§ **WHAT THIS TASK INVOLVES**:
Among the lines below, take the one holding "The width and height of the screenshot is (1495, 833).", the one holding "Open the Lead", and all lines between them. Set them down exactly.
------------
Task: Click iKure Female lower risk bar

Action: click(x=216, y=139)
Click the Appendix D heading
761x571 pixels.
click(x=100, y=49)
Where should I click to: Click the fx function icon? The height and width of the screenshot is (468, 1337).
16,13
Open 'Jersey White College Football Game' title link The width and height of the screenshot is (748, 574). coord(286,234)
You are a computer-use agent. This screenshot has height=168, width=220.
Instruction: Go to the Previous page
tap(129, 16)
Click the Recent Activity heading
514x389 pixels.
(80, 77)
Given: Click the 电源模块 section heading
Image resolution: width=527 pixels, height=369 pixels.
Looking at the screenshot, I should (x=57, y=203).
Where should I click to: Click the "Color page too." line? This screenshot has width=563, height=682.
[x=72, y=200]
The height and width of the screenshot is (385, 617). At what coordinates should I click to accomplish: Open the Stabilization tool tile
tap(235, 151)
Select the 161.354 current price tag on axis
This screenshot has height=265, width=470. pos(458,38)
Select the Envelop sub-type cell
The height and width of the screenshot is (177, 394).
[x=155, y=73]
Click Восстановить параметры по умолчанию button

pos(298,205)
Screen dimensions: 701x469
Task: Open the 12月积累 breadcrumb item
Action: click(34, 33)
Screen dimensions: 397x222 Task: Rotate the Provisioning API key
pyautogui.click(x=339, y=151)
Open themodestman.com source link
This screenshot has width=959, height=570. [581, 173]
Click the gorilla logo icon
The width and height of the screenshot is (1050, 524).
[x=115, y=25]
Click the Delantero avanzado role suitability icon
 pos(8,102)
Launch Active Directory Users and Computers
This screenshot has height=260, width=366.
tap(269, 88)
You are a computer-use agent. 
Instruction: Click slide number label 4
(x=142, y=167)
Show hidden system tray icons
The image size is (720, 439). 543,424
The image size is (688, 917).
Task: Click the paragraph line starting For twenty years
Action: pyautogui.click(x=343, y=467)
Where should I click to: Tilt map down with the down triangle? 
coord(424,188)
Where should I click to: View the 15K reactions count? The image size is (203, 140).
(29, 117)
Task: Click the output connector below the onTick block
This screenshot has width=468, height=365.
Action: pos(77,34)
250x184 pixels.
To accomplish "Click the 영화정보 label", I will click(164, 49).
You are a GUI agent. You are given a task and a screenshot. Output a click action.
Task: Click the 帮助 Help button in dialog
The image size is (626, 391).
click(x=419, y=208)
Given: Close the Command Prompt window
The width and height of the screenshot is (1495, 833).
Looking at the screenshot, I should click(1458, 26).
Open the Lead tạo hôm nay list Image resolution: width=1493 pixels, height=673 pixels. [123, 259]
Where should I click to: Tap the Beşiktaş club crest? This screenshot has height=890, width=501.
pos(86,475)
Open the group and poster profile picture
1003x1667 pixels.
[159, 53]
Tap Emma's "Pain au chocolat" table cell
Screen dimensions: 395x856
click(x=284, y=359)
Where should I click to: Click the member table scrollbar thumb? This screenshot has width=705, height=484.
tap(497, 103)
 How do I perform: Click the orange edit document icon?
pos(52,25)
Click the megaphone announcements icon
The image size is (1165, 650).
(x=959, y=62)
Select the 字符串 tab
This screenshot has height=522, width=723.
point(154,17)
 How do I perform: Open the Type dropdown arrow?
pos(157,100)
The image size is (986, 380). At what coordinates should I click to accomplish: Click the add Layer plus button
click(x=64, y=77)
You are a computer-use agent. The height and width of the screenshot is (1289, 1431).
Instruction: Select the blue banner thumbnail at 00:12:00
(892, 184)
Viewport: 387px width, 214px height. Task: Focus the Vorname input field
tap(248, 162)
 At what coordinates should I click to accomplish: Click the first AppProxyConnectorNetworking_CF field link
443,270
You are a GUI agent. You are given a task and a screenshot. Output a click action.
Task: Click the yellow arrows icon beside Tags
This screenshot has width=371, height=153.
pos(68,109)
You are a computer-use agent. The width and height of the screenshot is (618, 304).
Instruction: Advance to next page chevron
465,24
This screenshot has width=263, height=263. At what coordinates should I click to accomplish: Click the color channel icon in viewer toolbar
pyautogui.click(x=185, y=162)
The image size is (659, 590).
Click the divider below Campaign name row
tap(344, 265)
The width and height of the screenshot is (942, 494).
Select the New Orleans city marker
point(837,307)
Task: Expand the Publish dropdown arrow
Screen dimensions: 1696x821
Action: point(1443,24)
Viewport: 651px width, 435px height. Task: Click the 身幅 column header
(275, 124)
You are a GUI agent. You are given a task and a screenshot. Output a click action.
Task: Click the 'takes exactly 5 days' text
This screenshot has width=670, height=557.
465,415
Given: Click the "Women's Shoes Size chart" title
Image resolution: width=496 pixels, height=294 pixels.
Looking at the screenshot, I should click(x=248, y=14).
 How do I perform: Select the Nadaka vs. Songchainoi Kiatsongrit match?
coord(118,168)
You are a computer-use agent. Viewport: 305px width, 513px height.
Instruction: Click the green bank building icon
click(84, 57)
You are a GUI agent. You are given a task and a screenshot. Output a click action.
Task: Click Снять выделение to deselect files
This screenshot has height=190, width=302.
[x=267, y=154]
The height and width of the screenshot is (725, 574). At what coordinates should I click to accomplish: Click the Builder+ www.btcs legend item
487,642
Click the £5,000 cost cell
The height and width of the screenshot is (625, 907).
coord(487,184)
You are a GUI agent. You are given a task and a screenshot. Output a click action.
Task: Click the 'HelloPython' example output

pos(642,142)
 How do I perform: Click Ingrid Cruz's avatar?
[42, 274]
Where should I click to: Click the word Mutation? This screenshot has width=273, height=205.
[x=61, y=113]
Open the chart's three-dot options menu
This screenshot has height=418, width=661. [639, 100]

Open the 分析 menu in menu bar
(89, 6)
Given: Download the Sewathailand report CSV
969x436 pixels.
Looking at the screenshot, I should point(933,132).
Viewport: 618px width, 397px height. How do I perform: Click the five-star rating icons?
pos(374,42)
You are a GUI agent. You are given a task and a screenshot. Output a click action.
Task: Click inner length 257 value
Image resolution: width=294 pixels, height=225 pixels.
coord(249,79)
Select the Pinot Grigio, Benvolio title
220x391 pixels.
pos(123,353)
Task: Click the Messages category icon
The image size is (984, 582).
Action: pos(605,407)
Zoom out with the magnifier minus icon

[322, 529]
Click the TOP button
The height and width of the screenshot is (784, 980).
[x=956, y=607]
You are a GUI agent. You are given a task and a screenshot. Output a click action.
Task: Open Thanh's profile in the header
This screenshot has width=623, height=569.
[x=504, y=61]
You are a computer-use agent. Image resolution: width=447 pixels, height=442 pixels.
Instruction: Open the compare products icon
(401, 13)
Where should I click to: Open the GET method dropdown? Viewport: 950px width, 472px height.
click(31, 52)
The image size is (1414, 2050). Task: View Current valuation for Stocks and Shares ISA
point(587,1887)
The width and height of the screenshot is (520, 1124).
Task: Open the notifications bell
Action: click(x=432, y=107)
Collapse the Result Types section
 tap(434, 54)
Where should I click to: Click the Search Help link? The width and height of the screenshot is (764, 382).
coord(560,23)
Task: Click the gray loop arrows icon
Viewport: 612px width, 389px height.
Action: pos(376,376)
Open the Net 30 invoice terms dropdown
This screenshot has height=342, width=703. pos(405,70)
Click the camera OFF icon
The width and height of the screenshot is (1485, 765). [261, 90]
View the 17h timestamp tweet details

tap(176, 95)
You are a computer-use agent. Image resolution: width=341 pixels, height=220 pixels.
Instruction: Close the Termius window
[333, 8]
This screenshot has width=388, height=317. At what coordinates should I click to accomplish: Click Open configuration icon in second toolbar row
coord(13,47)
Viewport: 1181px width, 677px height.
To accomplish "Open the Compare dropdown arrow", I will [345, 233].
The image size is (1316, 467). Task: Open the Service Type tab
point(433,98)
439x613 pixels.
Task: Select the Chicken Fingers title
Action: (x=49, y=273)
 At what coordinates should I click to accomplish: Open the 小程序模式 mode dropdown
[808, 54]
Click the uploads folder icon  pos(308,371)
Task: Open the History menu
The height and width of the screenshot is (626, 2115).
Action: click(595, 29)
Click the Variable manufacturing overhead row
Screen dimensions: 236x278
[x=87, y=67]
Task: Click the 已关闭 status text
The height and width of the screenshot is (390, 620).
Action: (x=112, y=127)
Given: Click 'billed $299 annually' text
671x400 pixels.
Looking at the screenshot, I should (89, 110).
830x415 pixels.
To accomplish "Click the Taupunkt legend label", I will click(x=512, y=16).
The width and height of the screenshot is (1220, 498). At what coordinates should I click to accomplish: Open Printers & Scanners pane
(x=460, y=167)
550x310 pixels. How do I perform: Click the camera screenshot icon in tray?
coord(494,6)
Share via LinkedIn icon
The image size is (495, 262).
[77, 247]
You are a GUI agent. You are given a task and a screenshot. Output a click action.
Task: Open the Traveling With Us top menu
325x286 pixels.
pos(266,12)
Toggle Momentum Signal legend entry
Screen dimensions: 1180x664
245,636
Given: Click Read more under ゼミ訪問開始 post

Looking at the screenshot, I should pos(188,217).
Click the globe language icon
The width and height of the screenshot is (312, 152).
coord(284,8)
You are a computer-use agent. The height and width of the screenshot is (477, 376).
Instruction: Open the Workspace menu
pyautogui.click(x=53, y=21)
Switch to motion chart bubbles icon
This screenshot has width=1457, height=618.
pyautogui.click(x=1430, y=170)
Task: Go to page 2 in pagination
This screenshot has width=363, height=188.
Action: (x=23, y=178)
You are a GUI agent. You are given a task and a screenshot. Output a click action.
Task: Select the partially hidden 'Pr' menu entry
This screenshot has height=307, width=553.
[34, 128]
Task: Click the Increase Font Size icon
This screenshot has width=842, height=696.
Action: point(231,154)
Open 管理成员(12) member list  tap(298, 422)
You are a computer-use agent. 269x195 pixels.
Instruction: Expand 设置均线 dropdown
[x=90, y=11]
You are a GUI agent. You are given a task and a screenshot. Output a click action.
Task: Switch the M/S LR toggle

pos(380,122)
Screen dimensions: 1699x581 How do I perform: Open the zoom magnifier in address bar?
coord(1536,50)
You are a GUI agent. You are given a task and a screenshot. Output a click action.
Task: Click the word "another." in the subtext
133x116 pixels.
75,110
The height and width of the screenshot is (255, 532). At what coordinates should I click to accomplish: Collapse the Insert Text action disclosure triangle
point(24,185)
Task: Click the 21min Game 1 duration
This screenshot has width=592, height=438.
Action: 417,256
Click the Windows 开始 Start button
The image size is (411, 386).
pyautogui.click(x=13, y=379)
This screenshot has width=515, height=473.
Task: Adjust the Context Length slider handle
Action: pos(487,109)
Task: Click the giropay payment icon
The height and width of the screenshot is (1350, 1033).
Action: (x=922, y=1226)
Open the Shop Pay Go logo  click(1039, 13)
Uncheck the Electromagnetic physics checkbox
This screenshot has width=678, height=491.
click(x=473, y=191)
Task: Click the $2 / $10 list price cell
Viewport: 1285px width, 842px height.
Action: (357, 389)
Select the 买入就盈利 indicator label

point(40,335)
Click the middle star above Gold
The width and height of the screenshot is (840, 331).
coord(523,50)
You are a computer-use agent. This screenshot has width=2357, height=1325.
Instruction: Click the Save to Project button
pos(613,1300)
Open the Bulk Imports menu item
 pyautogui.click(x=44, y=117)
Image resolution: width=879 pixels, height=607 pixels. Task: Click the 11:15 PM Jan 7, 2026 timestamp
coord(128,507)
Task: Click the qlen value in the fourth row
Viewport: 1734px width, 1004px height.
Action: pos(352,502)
------------
§ **TASK ANSWER**:
The width and height of the screenshot is (1495, 833).
Looking at the screenshot, I should click(1458, 26).
Open the Lead tạo hôm nay list Image resolution: width=1493 pixels, height=673 pixels. [123, 259]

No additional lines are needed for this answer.